Another knowledgeable person expressed the opinion that the speaker is a native speaker of Arabic, probably from the Gulf.

 



7 Comments

  1. GeorgeW said,

    February 27, 2015 @ 6:44 am

    I cannot hear any sound on the first recording above and the second has a lot of background noise.

    [(myl) Try headphones, and check your computer's audio system otherwise. The background noise is the surf.]

    In hearing his statements previously in TV clips, I had never noticed a clear Arabic accent. It is almost for sure not Egyptian.

    BTW, isn't he know as "Jihadi John?" Maybe, you decided to give him a nickname?

    [(myl) There are different spokemen in differerent videos. I've heard at least three. "Jihadi John" has a British accent. This is a different guy.]

  2. richardelguru said,

    February 27, 2015 @ 6:48 am

    George,
    I think they are two different vile men. The 'John' one being a UK citizen.

  3. GeorgeW said,

    February 27, 2015 @ 7:01 am

    "I think they are two different vile men. The 'John' one being a UK citizen."

    Ahh. Thanks. I did a quick, uncaffeinated reading. Please ignore my comments above.

    (MYL: The audio problem must have been my computer, I hear it fine now).

  4. Thorin said,

    February 27, 2015 @ 8:41 am

    I'm Albanian myself, and living in the US I've known other Albanians to have an accent similar to that – so my guess is he could either be from the Balkans, or he's Middle Eastern but was educated in the US for some time.

  5. Ken said,

    February 27, 2015 @ 11:28 am

    Articles like this one,

    http://www.bbc.com/news/uk-31654630

    say they used 'voice-recognition software'. Quote:

    "The FBI, Britain's MI5 and other intelligence agencies used a combination of voice-recognition software, interviews with former hostages and on-the-ground research in London to build up a profile of the man now revealed to be Mohammed Emwazi."

    I'm sure they could have a system that tries to classify accents and maybe they try to do voice-identification from known samples that they have, but does anyone here think any software could be more useful than having a few experts listening to it?

    [(myl) Again, the article that you cite is talking about a different guy. But speaker recognition software (which I think is what they mean by "voice recognition software") is pretty good these days.]

  6. xyzzyva said,

    March 1, 2015 @ 12:03 pm

    Am I the only one who hears his [North] American features as Canadian?

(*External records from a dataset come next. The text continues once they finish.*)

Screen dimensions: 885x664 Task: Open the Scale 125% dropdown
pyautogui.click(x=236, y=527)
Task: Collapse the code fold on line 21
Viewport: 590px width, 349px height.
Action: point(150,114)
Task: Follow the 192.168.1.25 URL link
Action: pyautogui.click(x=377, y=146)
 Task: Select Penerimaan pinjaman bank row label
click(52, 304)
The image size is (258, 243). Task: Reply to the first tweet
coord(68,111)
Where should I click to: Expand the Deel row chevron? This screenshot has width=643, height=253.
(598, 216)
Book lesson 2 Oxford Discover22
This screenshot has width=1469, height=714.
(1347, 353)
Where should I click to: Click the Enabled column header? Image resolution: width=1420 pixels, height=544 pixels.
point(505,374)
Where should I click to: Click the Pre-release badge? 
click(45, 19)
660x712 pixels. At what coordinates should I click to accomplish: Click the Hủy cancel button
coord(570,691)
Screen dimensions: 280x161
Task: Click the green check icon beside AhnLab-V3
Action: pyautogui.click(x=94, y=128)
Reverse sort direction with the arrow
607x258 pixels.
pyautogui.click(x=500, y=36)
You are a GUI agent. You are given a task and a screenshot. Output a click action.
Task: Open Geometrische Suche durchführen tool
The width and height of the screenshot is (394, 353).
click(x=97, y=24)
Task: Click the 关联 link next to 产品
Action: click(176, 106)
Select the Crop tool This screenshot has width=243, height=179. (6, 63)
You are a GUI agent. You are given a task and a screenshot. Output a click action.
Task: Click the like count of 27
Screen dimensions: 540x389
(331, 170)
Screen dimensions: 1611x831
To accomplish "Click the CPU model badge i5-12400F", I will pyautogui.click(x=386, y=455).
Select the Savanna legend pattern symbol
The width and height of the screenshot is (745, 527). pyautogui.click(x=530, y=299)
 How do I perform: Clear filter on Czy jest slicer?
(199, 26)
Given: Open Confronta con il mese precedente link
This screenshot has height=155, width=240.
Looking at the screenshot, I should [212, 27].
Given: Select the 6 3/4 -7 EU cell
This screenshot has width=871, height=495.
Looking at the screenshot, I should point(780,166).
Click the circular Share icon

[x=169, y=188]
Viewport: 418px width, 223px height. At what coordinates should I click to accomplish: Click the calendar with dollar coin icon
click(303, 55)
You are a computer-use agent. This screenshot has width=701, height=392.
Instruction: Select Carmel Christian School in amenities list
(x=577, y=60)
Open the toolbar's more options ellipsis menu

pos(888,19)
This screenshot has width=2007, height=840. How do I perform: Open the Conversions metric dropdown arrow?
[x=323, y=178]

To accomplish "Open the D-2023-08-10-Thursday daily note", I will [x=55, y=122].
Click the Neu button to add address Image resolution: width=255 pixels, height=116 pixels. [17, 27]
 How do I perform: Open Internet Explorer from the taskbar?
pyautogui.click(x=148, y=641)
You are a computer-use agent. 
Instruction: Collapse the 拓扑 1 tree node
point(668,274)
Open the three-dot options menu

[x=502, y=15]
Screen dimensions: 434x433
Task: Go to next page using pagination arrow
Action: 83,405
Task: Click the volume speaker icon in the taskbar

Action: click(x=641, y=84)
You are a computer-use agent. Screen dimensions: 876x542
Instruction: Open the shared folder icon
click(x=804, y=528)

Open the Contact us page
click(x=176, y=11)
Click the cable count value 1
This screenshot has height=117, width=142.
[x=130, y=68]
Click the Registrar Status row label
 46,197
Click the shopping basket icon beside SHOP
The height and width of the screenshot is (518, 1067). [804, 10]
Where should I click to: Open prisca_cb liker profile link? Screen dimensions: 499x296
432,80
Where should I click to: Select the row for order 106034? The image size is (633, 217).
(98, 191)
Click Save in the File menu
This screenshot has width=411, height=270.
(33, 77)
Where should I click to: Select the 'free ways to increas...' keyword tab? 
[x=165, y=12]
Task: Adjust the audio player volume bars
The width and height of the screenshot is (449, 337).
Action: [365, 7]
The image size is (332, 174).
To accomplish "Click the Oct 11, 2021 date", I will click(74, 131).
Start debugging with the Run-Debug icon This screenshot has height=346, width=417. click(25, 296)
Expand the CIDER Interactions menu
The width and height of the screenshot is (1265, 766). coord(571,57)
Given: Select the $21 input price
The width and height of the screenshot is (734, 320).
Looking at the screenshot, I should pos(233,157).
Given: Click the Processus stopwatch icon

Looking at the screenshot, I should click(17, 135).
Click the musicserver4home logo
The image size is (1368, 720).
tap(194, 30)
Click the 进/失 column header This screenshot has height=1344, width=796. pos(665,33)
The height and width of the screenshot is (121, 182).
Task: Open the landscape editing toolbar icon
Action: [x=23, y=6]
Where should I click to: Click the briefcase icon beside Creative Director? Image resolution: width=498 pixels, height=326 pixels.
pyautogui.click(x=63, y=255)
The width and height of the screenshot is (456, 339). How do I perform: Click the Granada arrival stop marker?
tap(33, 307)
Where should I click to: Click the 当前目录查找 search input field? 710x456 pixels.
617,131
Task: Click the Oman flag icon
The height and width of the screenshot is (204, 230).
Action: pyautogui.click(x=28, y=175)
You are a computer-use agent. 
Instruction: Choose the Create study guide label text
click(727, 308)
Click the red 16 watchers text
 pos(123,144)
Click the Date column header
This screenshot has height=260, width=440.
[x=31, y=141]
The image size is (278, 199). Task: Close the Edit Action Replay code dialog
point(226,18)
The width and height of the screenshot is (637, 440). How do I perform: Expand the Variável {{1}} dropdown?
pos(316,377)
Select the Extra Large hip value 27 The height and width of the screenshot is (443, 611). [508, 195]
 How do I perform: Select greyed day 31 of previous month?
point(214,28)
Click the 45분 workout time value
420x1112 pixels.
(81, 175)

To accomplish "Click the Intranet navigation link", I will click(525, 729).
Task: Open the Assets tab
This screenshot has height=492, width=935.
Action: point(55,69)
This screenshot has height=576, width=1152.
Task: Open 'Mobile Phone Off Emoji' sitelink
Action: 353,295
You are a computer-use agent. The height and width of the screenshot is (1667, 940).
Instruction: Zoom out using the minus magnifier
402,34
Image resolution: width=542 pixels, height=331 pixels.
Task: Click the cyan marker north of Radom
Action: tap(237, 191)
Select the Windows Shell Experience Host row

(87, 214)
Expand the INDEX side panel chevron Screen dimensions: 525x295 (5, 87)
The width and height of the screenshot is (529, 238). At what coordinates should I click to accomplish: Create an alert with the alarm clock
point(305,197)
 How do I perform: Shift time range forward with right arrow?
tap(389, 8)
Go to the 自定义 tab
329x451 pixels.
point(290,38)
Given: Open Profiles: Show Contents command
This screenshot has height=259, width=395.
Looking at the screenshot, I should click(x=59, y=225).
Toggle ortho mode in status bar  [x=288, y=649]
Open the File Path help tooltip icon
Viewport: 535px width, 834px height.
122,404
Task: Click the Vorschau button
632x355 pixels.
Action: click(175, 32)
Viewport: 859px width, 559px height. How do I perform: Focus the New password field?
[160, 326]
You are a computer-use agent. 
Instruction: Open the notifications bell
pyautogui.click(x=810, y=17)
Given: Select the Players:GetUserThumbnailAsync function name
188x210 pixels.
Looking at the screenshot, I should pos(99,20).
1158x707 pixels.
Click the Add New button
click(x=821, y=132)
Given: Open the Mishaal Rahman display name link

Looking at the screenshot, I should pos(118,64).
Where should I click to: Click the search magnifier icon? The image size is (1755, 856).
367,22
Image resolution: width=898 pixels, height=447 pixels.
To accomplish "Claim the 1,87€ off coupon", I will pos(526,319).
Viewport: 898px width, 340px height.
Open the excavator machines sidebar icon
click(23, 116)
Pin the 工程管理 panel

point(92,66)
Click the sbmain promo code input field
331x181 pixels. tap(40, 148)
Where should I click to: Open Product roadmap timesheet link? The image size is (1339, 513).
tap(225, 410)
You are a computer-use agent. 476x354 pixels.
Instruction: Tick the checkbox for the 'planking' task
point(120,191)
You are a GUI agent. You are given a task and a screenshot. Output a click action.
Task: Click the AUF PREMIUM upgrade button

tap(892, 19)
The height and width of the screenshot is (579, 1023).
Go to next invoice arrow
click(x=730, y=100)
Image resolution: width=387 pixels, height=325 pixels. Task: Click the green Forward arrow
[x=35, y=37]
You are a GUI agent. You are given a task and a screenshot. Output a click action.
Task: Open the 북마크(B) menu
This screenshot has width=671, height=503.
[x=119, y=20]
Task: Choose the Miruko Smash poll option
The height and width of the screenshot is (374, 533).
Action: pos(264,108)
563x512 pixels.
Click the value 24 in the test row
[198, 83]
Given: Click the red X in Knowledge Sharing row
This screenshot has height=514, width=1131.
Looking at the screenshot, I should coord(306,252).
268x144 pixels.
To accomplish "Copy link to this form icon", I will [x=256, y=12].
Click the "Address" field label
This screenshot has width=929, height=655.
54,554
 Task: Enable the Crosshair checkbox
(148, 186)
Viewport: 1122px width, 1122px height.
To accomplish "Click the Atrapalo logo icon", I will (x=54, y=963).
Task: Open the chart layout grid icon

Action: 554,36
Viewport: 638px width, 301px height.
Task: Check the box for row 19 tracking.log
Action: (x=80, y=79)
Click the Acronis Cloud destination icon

    If I were to guess, he sounds like he was immersed in English fairly young, perhaps before age 10 or so. If I were to find out he was native-born North American but grew up in an ethnic enclave neighborhood, I wouldn't be surprised. Except that I'm not aware of any large enclaves densely "ethnic" enough which would also be Muslim—unlike Spanish, various Asian languages, etc.

  7. Thorin said,

    March 2, 2015 @ 7:55 am

    Dearborn, Michigan is the largest enclave of ethnic Middle Easterners in the United States that I'm aware of.